**Instructions to follow**
Word for word, write the lines below out again, with no pictures.

Data excerpts:
((

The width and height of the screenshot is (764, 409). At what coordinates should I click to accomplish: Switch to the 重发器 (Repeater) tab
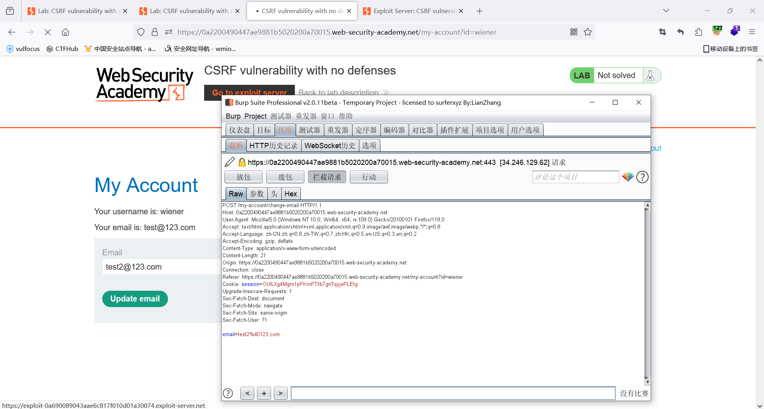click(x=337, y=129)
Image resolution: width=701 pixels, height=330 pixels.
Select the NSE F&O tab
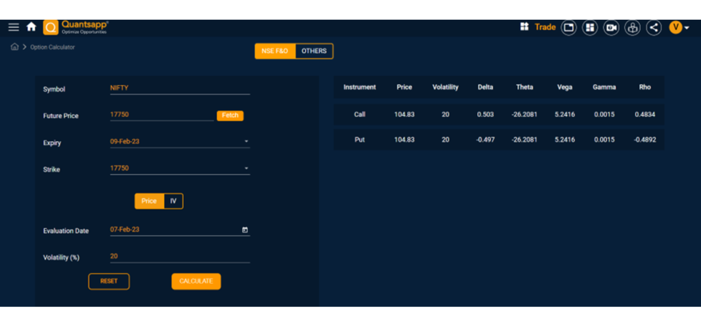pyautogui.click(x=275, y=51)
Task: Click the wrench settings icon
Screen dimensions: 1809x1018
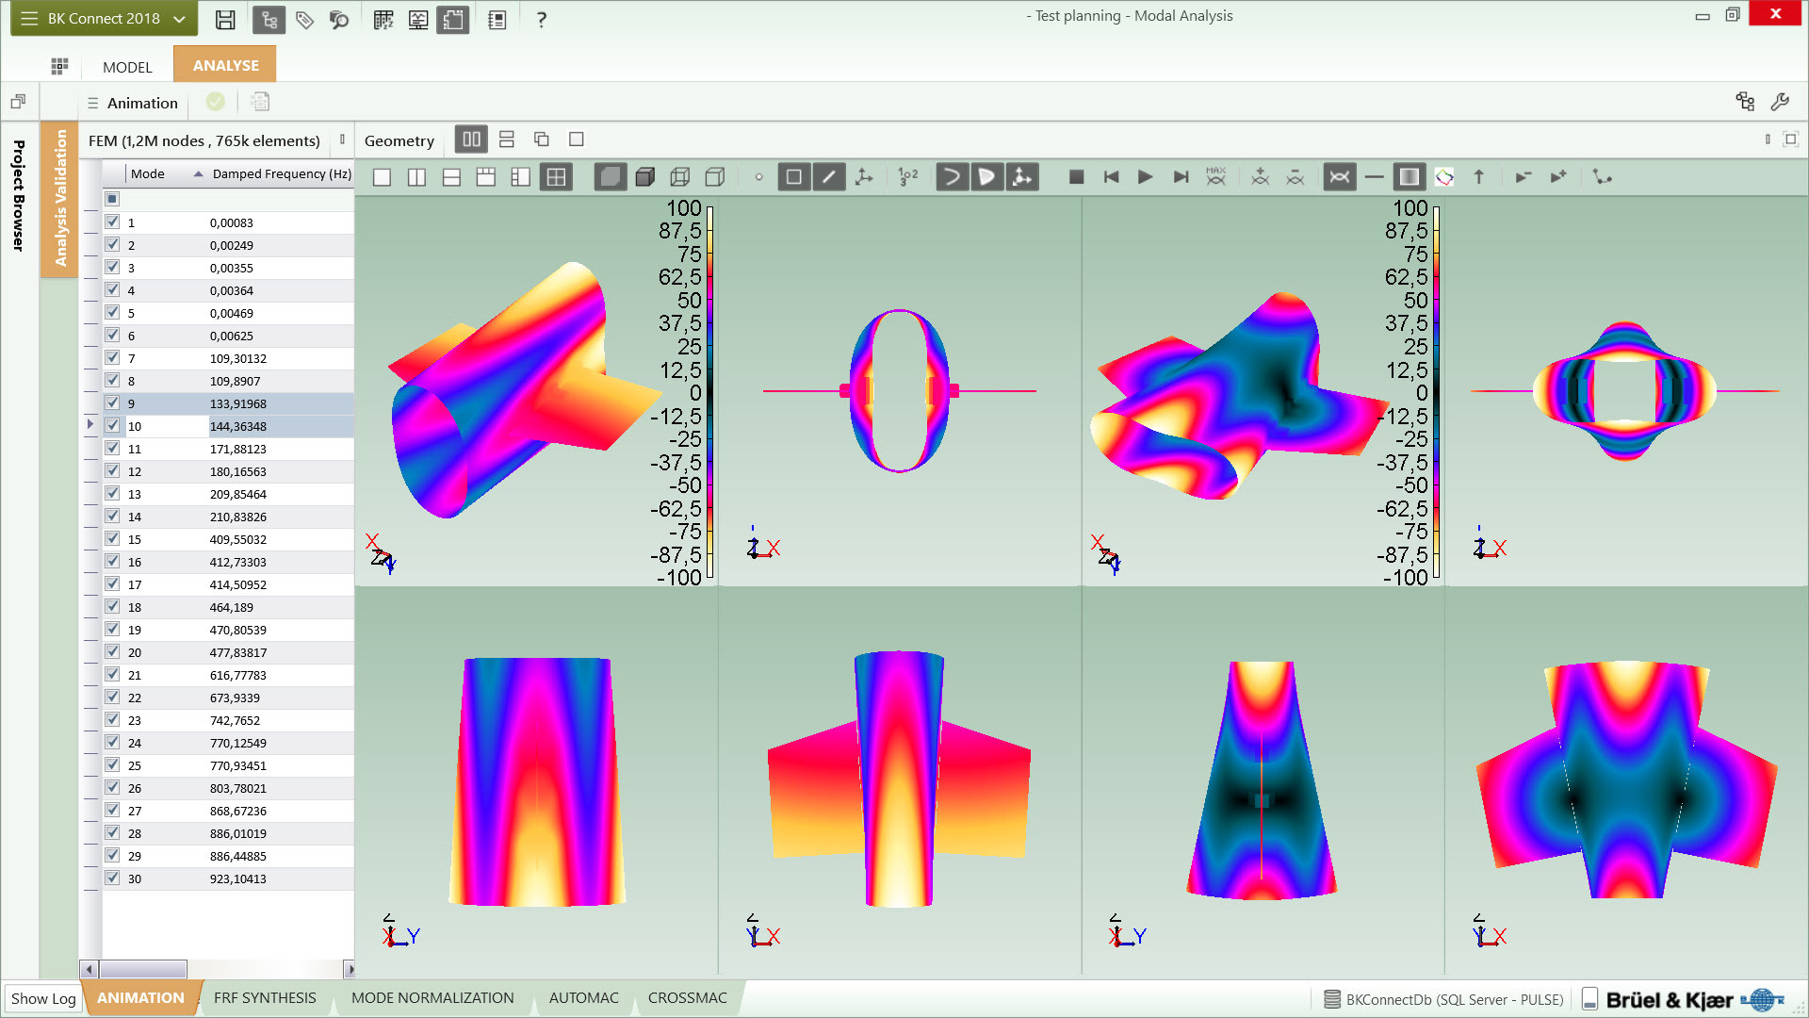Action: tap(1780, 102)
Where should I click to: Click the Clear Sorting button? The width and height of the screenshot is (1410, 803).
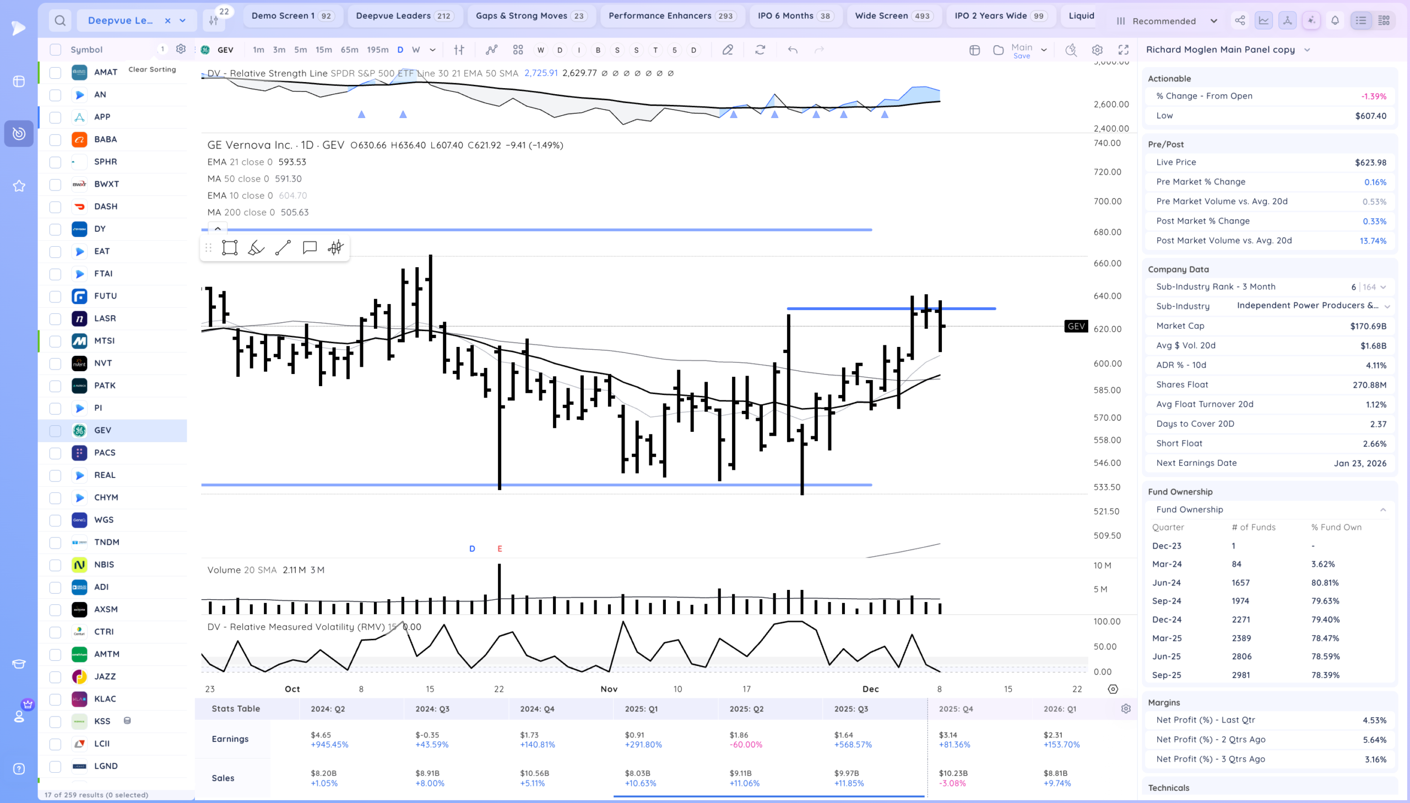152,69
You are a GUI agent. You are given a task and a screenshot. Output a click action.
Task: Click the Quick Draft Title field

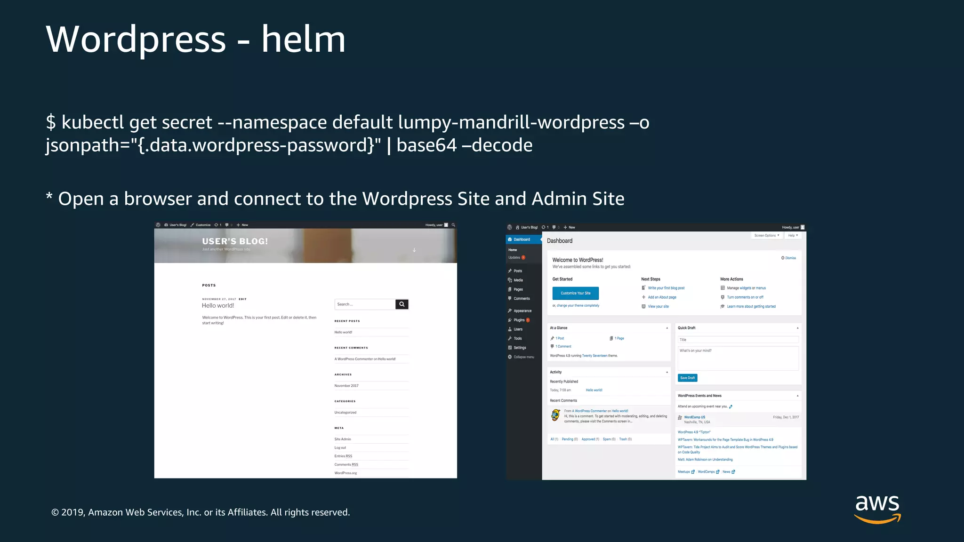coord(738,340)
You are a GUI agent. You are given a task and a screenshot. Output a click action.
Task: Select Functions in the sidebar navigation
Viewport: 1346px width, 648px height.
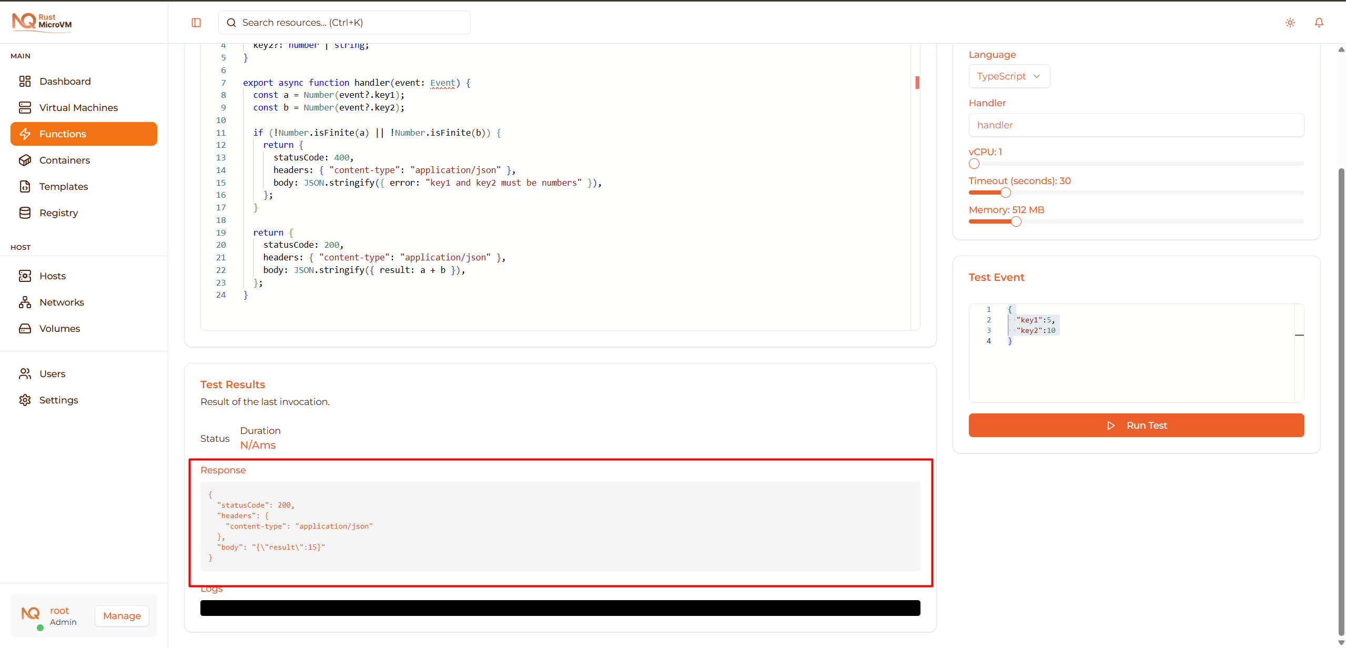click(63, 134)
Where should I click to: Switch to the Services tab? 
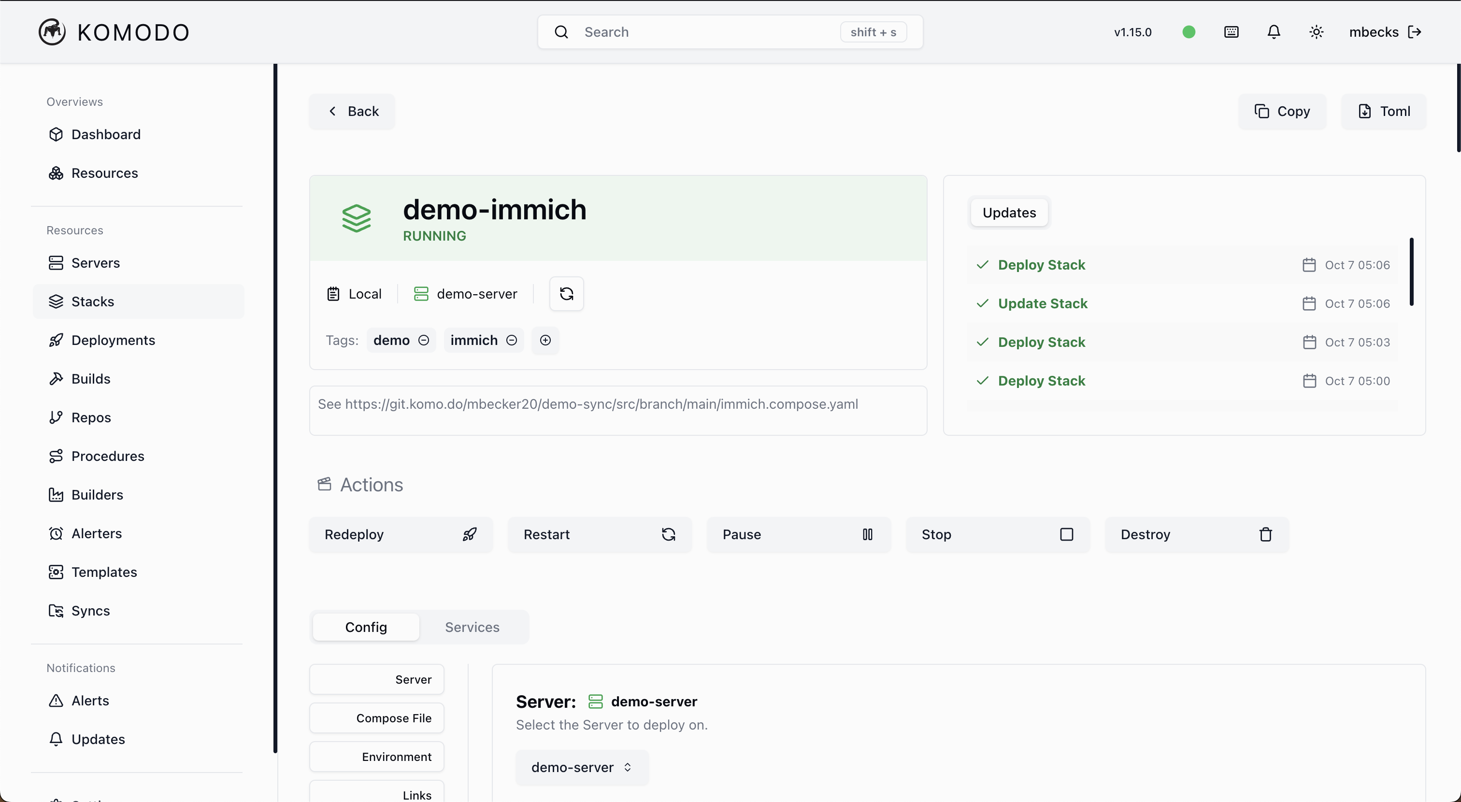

))

**Response to the exercise**
The width and height of the screenshot is (764, 409). At what coordinates should I click to accomplish: Switch to the 重发器 (Repeater) tab
click(x=337, y=129)
Image resolution: width=701 pixels, height=330 pixels.
Select the NSE F&O tab
pyautogui.click(x=275, y=51)
Task: Click the wrench settings icon
Screen dimensions: 1809x1018
Action: tap(1780, 102)
Where should I click to: Click the Clear Sorting button? The width and height of the screenshot is (1410, 803).
152,69
You are a GUI agent. You are given a task and a screenshot. Output a click action.
Task: Click the Quick Draft Title field

coord(738,340)
You are a GUI agent. You are given a task and a screenshot. Output a click action.
Task: Select Functions in the sidebar navigation
Viewport: 1346px width, 648px height.
click(63, 134)
Where should I click to: Switch to the Services tab? 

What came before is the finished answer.